## Set exercise:
Lay out every line of the records below as a numbered list, skipping blank lines and leaving out the pictures.

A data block

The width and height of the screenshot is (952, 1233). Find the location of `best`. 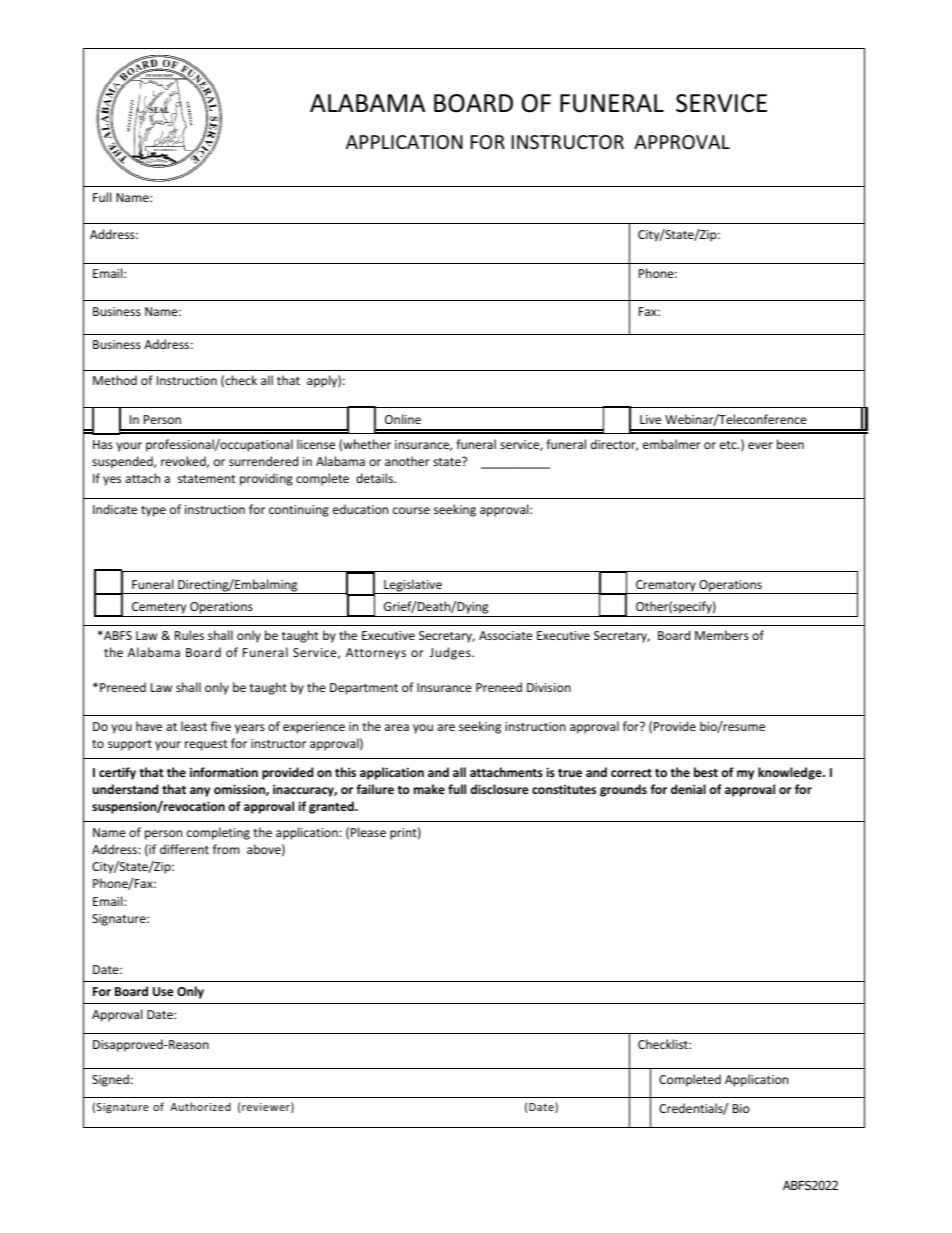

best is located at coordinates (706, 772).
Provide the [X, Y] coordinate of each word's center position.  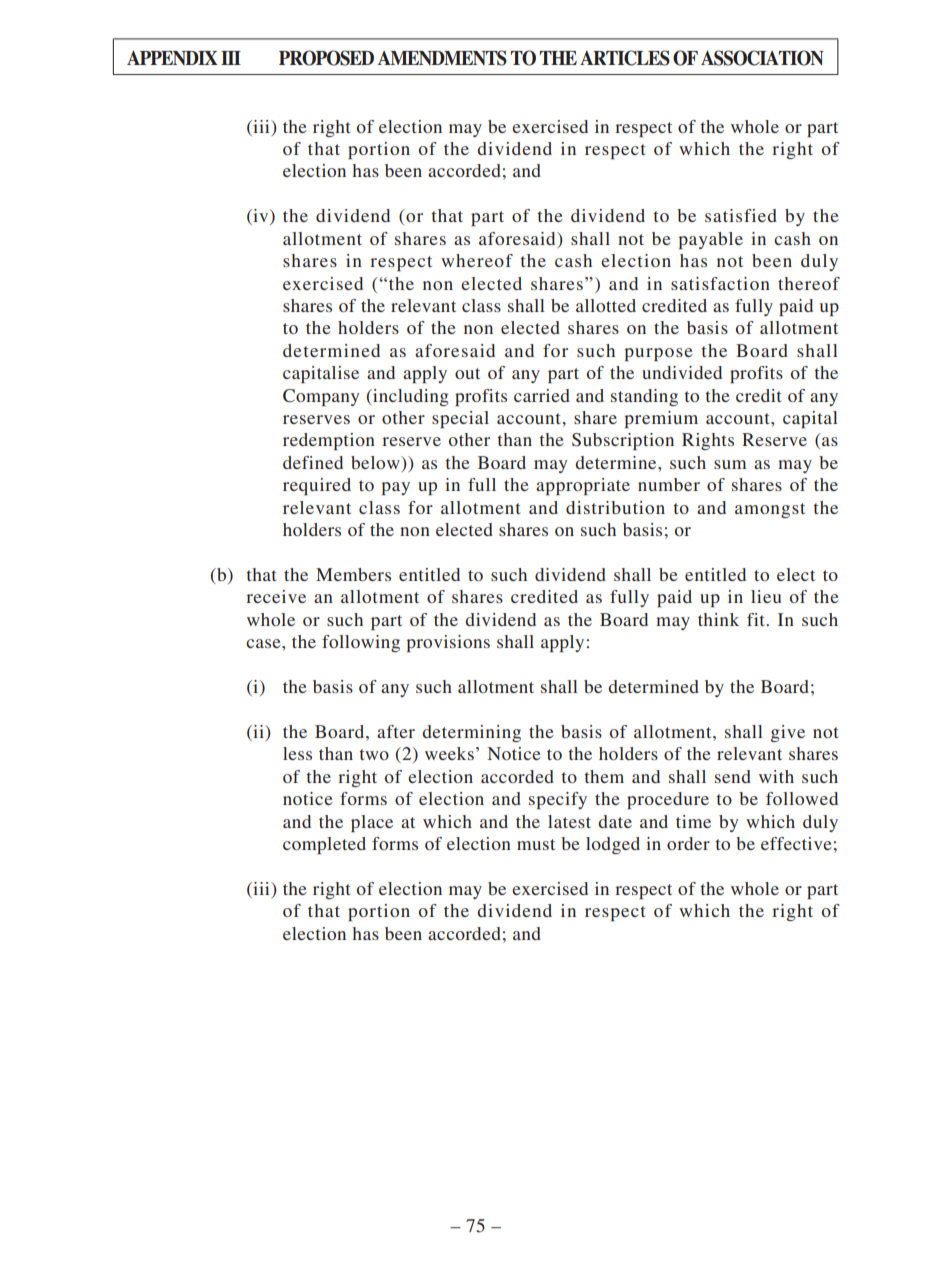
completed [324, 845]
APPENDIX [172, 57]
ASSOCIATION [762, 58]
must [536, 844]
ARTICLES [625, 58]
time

## Exercise response:
1. The width and height of the screenshot is (952, 1233). Find the location of `best`. 
2. best is located at coordinates (706, 772).
3. Provide the [X, Y] coordinate of each word's center position.  
4. completed [324, 845]
5. APPENDIX [172, 57]
6. ASSOCIATION [762, 58]
7. must [536, 844]
8. ARTICLES [625, 58]
9. time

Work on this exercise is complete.